He pulled his right arm up inside the parka once more and felt around for a moment. When the hand reappeared, it was holding an automatic pistol. The American raised the gun up across his chest, as if to fire into the sky, and then his arm jerked. The Geologist took a step backward, then steeled himself, and threw himself onto the American, grabbing for the gun. As he did so, he realized that he had misinterpreted the situation, somehow, that the American had been in the act of tossing the pistol aside, that his unthreatening and even wistful air was not some elaborate ruse but merely the relief, dazed and unsteady, of someone who had survived an ordeal and was simply, as he had suggested, glad to be alive. Mecklenburg felt a sudden sharp regret for his behavior, for he was a peaceful and scholarly man who had always deplored violence, and one furthermore who liked and admired Americans, having known, in the course of his scientific career, a fair number of them. A gregarious man, he had nearly died of solitude in the last month, and now a boy had fallen out of the sky, an intelligent, able young man, one with whom he could discuss, in German no less, Louis Armstrong and Benny Goodman, and now Mecklenburg had shot at him—emptied his clip—in this place where the only hope for survival, as he had so long argued, was friendly cooperation among the nations.

A chime tuned to C-sharp sounded in his ear, and with an odd sense of relief he felt his tormented bowels empty into his trousers. The American caught him in his arms, looking startled and friendless and sad. The Geologist opened his mouth and felt the bubble of his saliva freeze against his lips. What a hypocrite I have been! he thought.

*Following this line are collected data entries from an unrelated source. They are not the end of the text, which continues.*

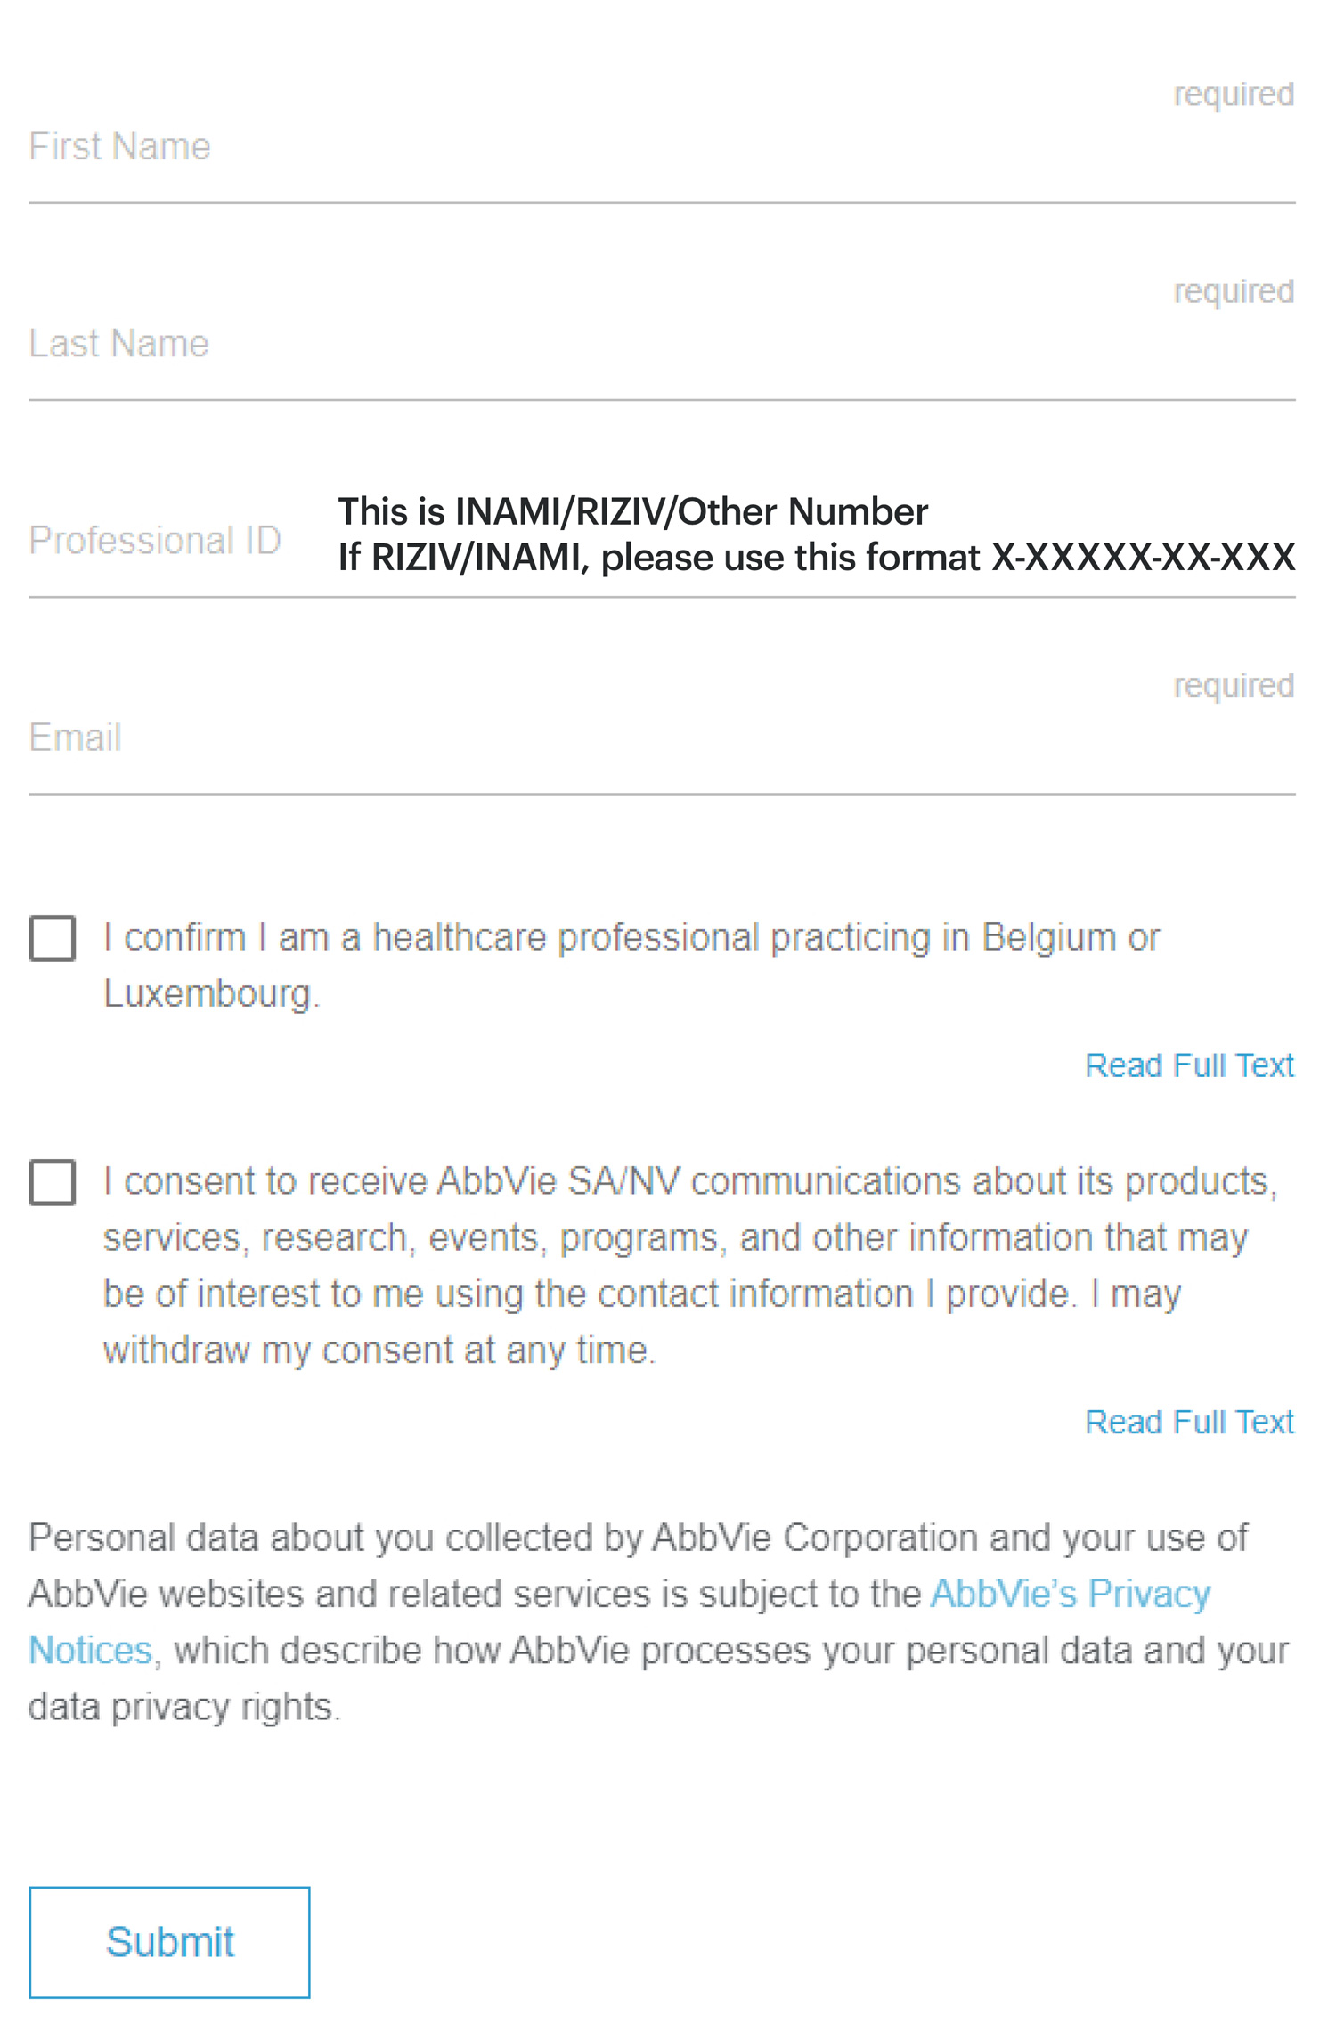The height and width of the screenshot is (2040, 1336).
Task: Open the AbbVie's Privacy Notices link
Action: 1069,1594
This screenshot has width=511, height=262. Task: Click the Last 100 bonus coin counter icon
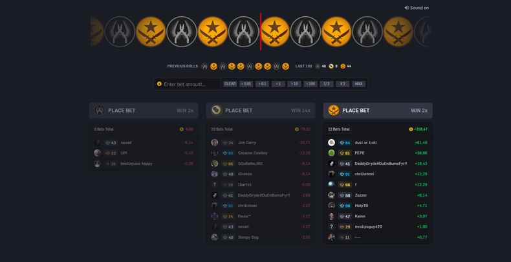(331, 66)
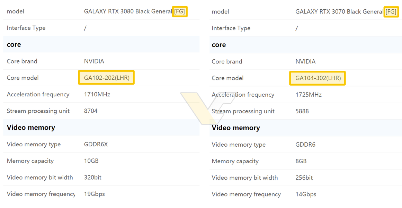Viewport: 402px width, 208px height.
Task: Select the 1710MHz acceleration frequency value
Action: pyautogui.click(x=97, y=94)
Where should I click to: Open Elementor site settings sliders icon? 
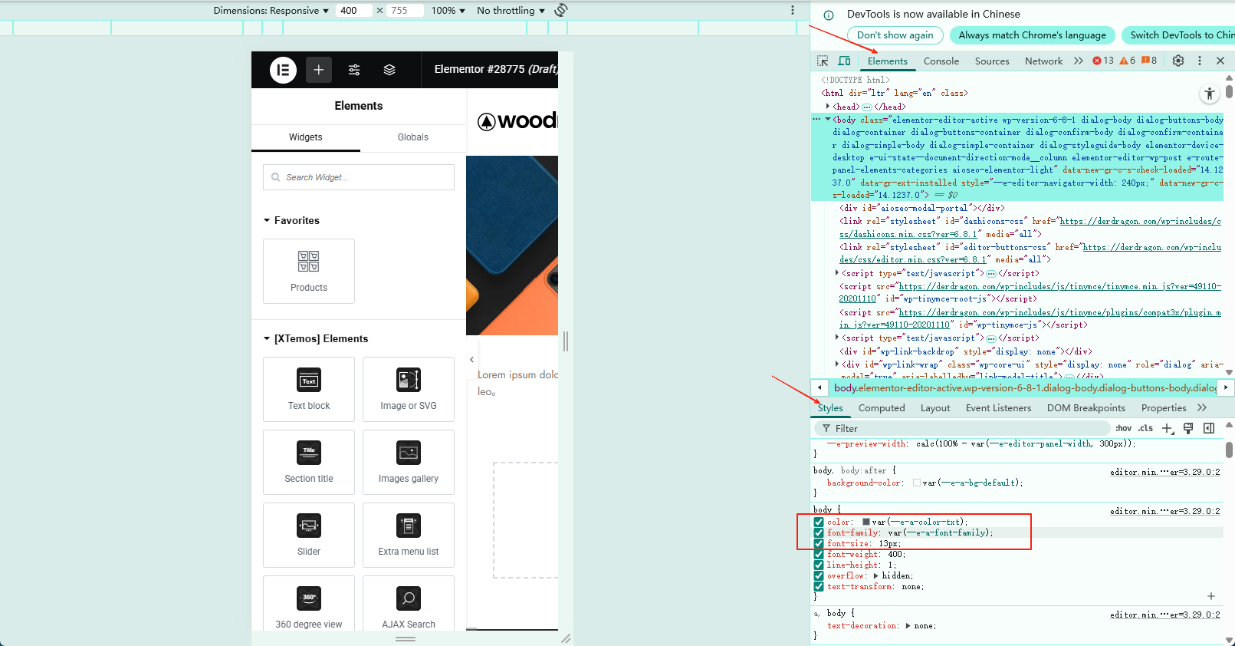pyautogui.click(x=354, y=70)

It took Joe nearly half an hour to drag the German across ten of the twenty meters that separated them from the hatch of Jotunheim. It was a terrible expense of strength and will, but he knew that he would find medical supplies inside the station, and he was determined to save the life of the man who, just five days before, he had set out across eight hundred miles of useless ice to kill. He needed benzoin, cotton wool, a hemostat, needle and thread. He needed morphia and blankets and the
ruddy flame of a stout German stove. The shock and fragrance of life, steaming red life, given off by the trail of the German’s blood in the snow was a reproach to Joe, the reproach of something beautiful and inestimable, like innocence, which he had been lured by the Ice into betraying. In seeking revenge, he had allied himself with the Ice, with the interminable white topography, with the sawteeth and crevasses of death. Nothing that had ever happened to him, not the shooting of Oyster, or the piteous muttering expiration of John Wesley Shannenhouse, or the death of his father, or internment of his mother and grandfather, not even the drowning of his beloved brother, had ever broken his heart quite as terribly as the realization, when he was halfway to the rimed zinc hatch of the German station, that he was hauling a corpse behind him.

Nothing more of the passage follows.